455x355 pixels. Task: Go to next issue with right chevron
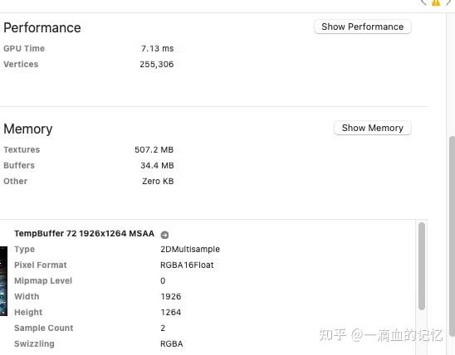tap(448, 2)
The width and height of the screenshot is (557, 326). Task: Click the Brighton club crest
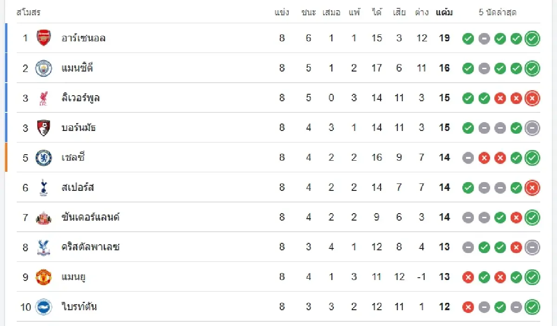[44, 307]
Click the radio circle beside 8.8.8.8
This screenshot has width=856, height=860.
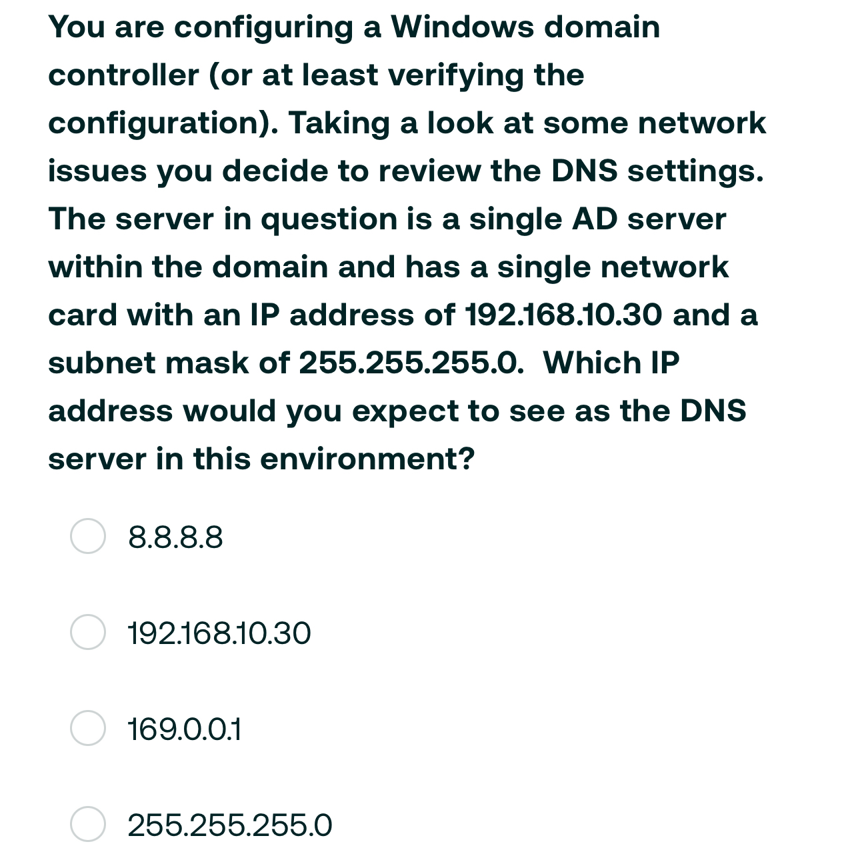[88, 537]
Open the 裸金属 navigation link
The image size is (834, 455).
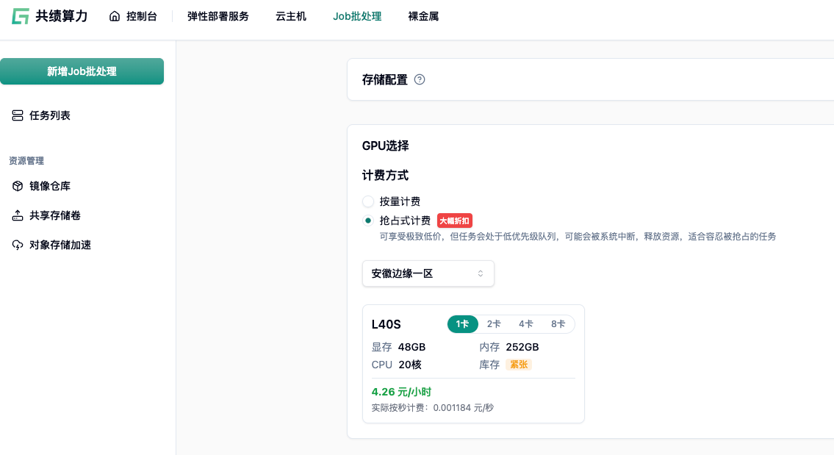point(423,16)
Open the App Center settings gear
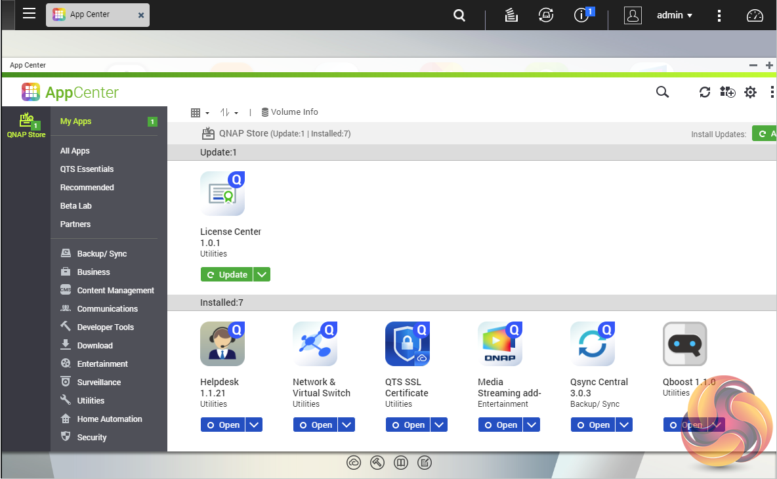Image resolution: width=777 pixels, height=479 pixels. point(751,93)
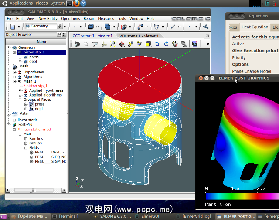This screenshot has width=279, height=220.
Task: Click the yellow cube view orientation icon
Action: click(148, 44)
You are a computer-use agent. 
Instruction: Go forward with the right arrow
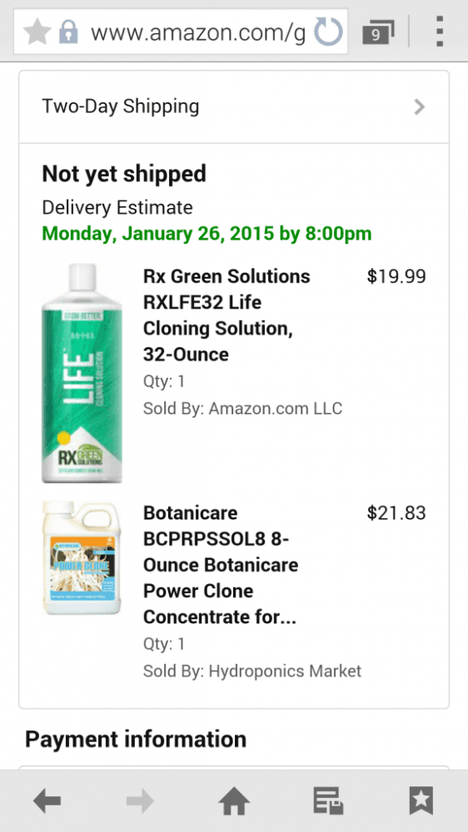(x=140, y=800)
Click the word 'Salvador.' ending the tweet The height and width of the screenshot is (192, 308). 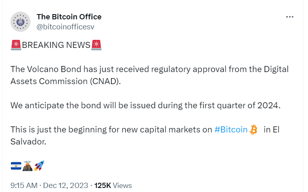click(x=28, y=142)
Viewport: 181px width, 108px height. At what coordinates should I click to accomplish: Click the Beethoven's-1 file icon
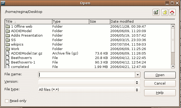pos(8,62)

- - - - - - -

■ Prompt
Reproduce the lines from the line with "Viewport: 181px width, 108px" through the last line of the entries exactly, including both ends and excluding pictures.

■ Solution to this task
Viewport: 181px width, 108px height. At what coordinates should I click to accomplish: Click the Beethoven's-1 file icon
pos(8,62)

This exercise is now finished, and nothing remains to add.